Non siamo impredictable: diciamo da mesi e mesi la stessa cosa, invochiamo un cambio di passo, gridiamo che è tardi per reagire rispetto a una crisi economica e sociale feroce. Lui traccheggia. Naviga a vista, prende le decisioni sempre il giorno prima: si capisce che non viene dalla politica, non ha strategia, non ha visione. È il Padre provinciale dei Promessi Sposi: quello che raccomanda sempre di sopire, di aspettare. Ha sempre pronto un tavolo di esperti, una task force dedicata. Ma non ha mai una risposta, una soluzione, una scadenza certa.
Per esempio quando?
Bisognava riaprire le scuole il 7 gennaio. Se ne è discusso nella notte tra il 4 e il 5. Io sono rimasto incredulo. Un altro esempio? A marzo via libera ai licenziamenti. Siamo a metà gennaio e non c’è uno straccio di idea nel governo di come fare. Non esiste una programmazione su niente. Si segue la logica della sorpresa all’ultimo secondo, l’effetto wow che si impara quando anziché studiare politica si è fatta pratica al Grande Fratello.
Il Paese, in buona parte, non sembra aver capito queste vostre ragioni.
È stata una scelta difficile e dolorosa. Ne abbiamo parlato tanto e deciso in modo collegiale. C’è però una narrazione narcotica da rovesciare: con la pandemia bisogna imbrigliare la politica. Contenere le mosse. E’ vero il contrario, nei momenti di crisi bisogna fare più di quanto si farebbe normalmente. Però capisco che le persone abbiano oggi bisogno di certezze, di sicurezza, e che abbiano paura delle incognite. Una classe dirigente che si rispetti non approfitta della paura per rimanere immobile. Deve dare il meglio. Fin qui abbiamo visto il peggio.
Com’è stata la sua esperienza alla Farnesina?
Nessun fatto personale: alla Farnesina sono state prese delle decisioni che non erano dannose per me, erano dannose per il Paese. Io sono andato lì per occuparmi del Commercio internazionale.
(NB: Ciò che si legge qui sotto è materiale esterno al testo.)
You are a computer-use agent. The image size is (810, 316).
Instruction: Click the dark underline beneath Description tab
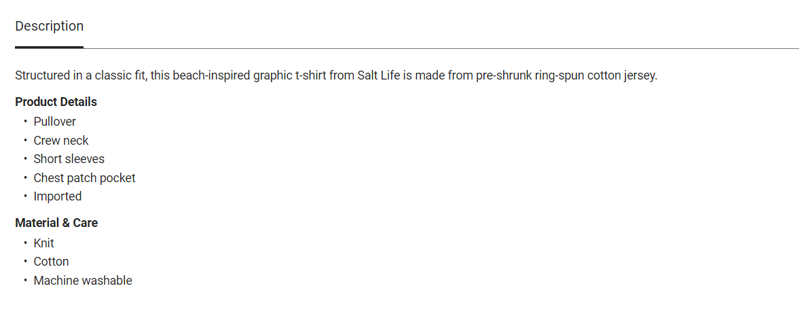49,47
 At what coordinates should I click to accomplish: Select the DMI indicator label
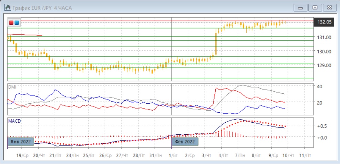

La scelta di questo governo è stata di dividere in tre quella delega, spacchettandola e depotenziandola in tre tronconi che l’hanno resa farraginosa: la classica decisione presa per ragioni di allocazione di potere piuttosto che per una strategia vincente sui mercati in cui dovremmo invece correre e competere.
L’Italia ha perso prestigio internazionale, ai suoi occhi?
Il Commissario Gentiloni, alla vigilia della predisposizione del Pnrr, rilascia una intervista in cui dice al governo: “Attenzione, non date per scontati questi soldi”. Significa che siamo osservati speciali perfino da lui, perfino in Europa. Il governo non ha utilizzato per il Pnrr per un piano strategico di lungo corso, si è limitato a fare una lista di progetti che non hanno una visione, provando a farli approvare nottetempo e senza discussione. Un modo di fare inaccettabile.
Se questo è il giudizio, come fa la riunione dei parlamentari IV a lasciare aperta la strada del Conte ter?
Non ne facciamo una pregiudiziale personale. Se Conte prende atto di quanto rileviamo (e che anche il Pd gli fa rilevare), assume un impegno nuovo e diverso, cambia stile e ricalibra il governo, niente è escluso. Lasciamo al presidente della Repubblica campo libero. Vogliamo essere chiari su un punto: non andremo mai in maggioranza con Borghi e Bagnai. E detta tra noi: è esclusa la possibilità di elezioni anticipate, che non ci saranno.
Un governo tecnico, istituzionale, è auspicabile e possibile?
È tutto possibile se ci si muove nell’interesse del Paese, con le regole della democrazia e nel rispetto della politica.